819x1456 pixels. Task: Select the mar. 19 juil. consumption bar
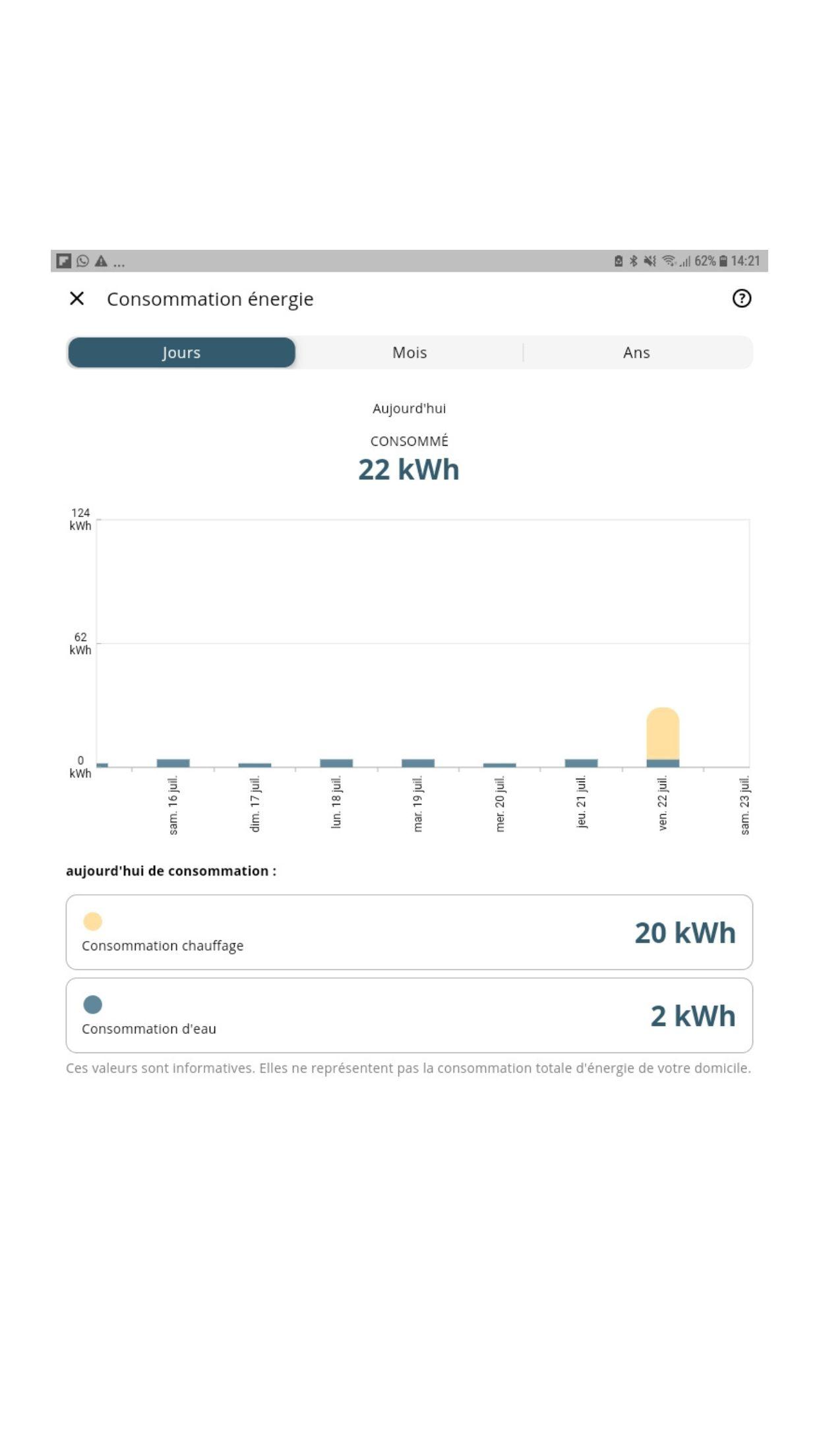pos(418,763)
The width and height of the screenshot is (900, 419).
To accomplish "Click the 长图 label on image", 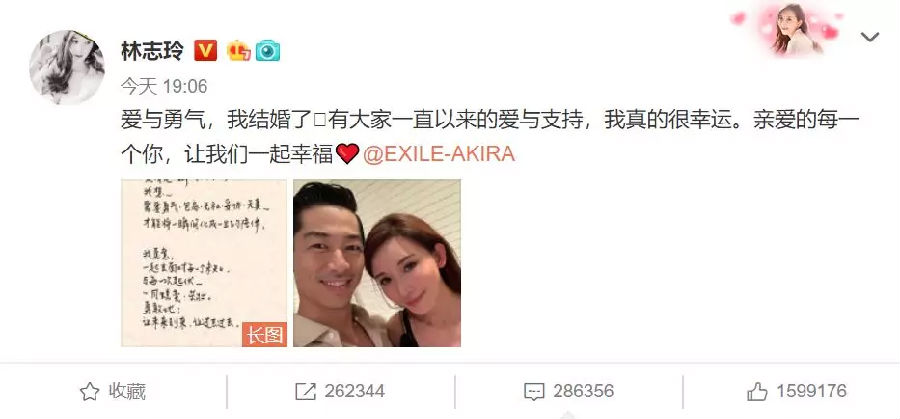I will 264,335.
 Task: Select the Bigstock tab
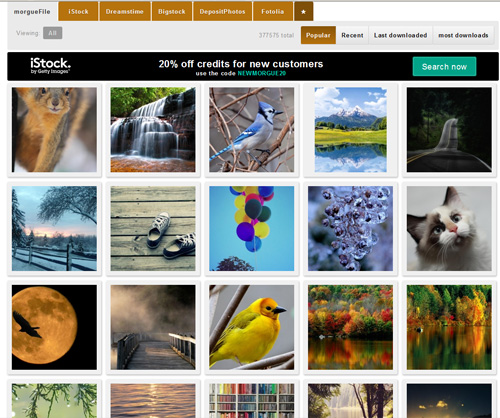[x=172, y=11]
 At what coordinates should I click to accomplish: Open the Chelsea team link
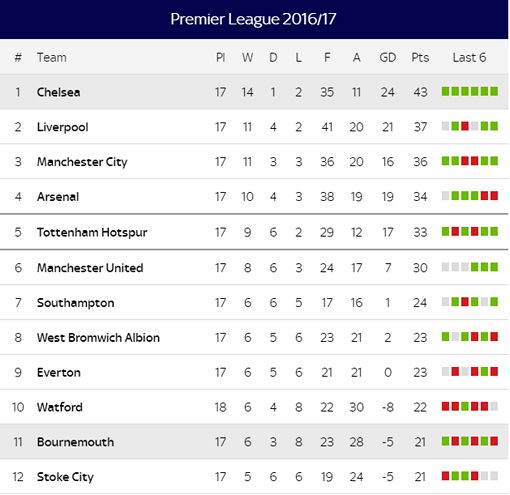coord(58,92)
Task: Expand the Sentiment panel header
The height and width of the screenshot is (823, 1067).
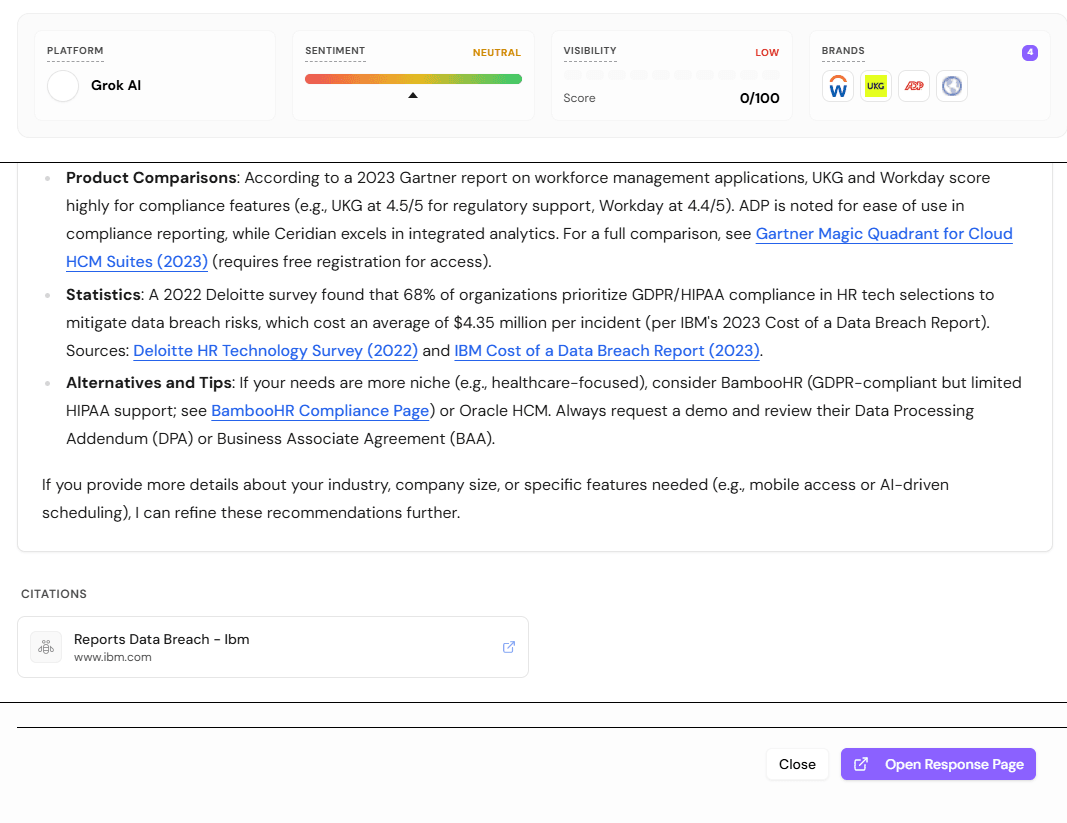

## ASSIGNED TASK
With pictures left out, repeat exactly the lines from the line bearing "Task: Expand the Sentiment panel header" through the final line of the records above.

## OUTPUT OF THE EXERCISE
Task: Expand the Sentiment panel header
The height and width of the screenshot is (823, 1067).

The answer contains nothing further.